• Directions
Pull out each line in the listing below that contains the word "This", and copy those lines in full.
[START]
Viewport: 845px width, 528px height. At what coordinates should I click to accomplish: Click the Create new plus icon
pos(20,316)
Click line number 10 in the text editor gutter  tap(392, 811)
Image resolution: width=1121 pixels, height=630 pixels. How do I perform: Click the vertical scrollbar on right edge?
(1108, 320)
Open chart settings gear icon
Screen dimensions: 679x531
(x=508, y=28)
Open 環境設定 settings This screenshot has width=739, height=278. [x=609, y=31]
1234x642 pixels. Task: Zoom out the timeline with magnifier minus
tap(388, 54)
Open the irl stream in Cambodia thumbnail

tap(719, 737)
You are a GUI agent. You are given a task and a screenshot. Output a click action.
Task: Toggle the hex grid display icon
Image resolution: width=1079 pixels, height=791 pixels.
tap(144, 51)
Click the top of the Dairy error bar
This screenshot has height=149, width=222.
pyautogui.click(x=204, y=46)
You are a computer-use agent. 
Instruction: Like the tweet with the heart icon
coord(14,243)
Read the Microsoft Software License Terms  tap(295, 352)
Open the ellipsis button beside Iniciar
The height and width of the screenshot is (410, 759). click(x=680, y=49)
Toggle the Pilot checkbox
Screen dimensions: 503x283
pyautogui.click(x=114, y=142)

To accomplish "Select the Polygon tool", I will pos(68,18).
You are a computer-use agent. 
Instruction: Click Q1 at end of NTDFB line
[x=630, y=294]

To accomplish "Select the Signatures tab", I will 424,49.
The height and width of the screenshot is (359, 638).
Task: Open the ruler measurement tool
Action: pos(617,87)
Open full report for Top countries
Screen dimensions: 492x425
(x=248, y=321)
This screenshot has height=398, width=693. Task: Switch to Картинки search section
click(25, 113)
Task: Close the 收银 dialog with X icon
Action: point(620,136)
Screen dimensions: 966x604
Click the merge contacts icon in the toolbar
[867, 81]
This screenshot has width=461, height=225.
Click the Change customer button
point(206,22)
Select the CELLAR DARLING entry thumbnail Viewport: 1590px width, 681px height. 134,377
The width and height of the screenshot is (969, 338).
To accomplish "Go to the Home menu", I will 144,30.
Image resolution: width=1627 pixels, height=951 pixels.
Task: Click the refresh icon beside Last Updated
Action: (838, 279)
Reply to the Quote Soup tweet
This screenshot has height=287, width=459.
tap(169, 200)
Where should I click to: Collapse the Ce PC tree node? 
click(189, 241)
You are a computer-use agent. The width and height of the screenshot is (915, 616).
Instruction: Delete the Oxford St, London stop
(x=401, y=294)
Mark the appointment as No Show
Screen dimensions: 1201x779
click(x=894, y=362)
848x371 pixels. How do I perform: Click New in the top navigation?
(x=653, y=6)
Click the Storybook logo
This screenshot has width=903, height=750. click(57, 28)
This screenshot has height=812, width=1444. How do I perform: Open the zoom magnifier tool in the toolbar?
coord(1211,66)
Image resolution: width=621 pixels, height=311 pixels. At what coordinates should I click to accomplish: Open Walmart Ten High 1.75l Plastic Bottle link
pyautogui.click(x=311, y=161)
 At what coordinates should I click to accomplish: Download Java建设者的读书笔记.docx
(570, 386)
[END]
• Full output
Open 環境設定 settings This screenshot has width=739, height=278. [x=609, y=31]
This screenshot has height=149, width=222.
This screenshot has height=398, width=693. Task: Switch to Картинки search section
This screenshot has width=461, height=225.
This screenshot has height=287, width=459.
This screenshot has width=903, height=750. click(57, 28)
This screenshot has height=812, width=1444. How do I perform: Open the zoom magnifier tool in the toolbar?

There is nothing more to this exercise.